- [Try it] Could you write out each of the records below exactly?

===

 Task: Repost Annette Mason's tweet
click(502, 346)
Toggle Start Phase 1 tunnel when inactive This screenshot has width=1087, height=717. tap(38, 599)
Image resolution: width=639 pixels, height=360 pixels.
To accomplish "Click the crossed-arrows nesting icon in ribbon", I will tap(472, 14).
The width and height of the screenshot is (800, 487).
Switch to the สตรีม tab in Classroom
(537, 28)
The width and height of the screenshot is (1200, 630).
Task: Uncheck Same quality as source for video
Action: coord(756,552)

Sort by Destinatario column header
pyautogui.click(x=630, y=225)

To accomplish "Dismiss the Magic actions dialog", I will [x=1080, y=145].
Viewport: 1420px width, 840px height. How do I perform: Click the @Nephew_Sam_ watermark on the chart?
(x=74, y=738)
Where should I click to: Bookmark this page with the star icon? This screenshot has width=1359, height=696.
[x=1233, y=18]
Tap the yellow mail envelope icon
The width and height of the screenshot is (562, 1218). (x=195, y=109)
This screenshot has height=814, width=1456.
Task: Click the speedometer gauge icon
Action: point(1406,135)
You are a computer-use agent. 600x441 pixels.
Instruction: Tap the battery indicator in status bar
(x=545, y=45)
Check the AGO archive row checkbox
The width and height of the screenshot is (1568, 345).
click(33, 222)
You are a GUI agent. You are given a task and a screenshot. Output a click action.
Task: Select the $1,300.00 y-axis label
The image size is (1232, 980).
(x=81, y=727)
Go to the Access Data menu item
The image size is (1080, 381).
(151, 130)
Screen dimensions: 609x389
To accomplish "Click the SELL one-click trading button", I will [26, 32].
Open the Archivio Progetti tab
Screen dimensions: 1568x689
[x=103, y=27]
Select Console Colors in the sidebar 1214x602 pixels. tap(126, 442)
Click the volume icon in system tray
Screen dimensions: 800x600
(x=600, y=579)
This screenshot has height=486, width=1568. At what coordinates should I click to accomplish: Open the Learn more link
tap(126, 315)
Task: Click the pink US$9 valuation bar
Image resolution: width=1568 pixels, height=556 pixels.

===

- [Answer to the exercise]
 Task: Repost Annette Mason's tweet
click(502, 346)
Toggle Start Phase 1 tunnel when inactive This screenshot has width=1087, height=717. tap(38, 599)
Image resolution: width=639 pixels, height=360 pixels.
To accomplish "Click the crossed-arrows nesting icon in ribbon", I will tap(472, 14).
The width and height of the screenshot is (800, 487).
Switch to the สตรีม tab in Classroom
(537, 28)
The width and height of the screenshot is (1200, 630).
Task: Uncheck Same quality as source for video
Action: coord(756,552)

Sort by Destinatario column header
pyautogui.click(x=630, y=225)

To accomplish "Dismiss the Magic actions dialog", I will [x=1080, y=145].
Viewport: 1420px width, 840px height. How do I perform: Click the @Nephew_Sam_ watermark on the chart?
(x=74, y=738)
Where should I click to: Bookmark this page with the star icon? This screenshot has width=1359, height=696.
[x=1233, y=18]
Tap the yellow mail envelope icon
The width and height of the screenshot is (562, 1218). (x=195, y=109)
This screenshot has height=814, width=1456.
Task: Click the speedometer gauge icon
Action: point(1406,135)
You are a computer-use agent. 600x441 pixels.
Instruction: Tap the battery indicator in status bar
(x=545, y=45)
Check the AGO archive row checkbox
The width and height of the screenshot is (1568, 345).
click(33, 222)
You are a GUI agent. You are given a task and a screenshot. Output a click action.
Task: Select the $1,300.00 y-axis label
The image size is (1232, 980).
(x=81, y=727)
Go to the Access Data menu item
The image size is (1080, 381).
(151, 130)
Screen dimensions: 609x389
To accomplish "Click the SELL one-click trading button", I will [26, 32].
Open the Archivio Progetti tab
Screen dimensions: 1568x689
[x=103, y=27]
Select Console Colors in the sidebar 1214x602 pixels. tap(126, 442)
Click the volume icon in system tray
Screen dimensions: 800x600
(x=600, y=579)
This screenshot has height=486, width=1568. At what coordinates should I click to accomplish: Open the Learn more link
tap(126, 315)
Task: Click the pink US$9 valuation bar
Image resolution: width=1568 pixels, height=556 pixels.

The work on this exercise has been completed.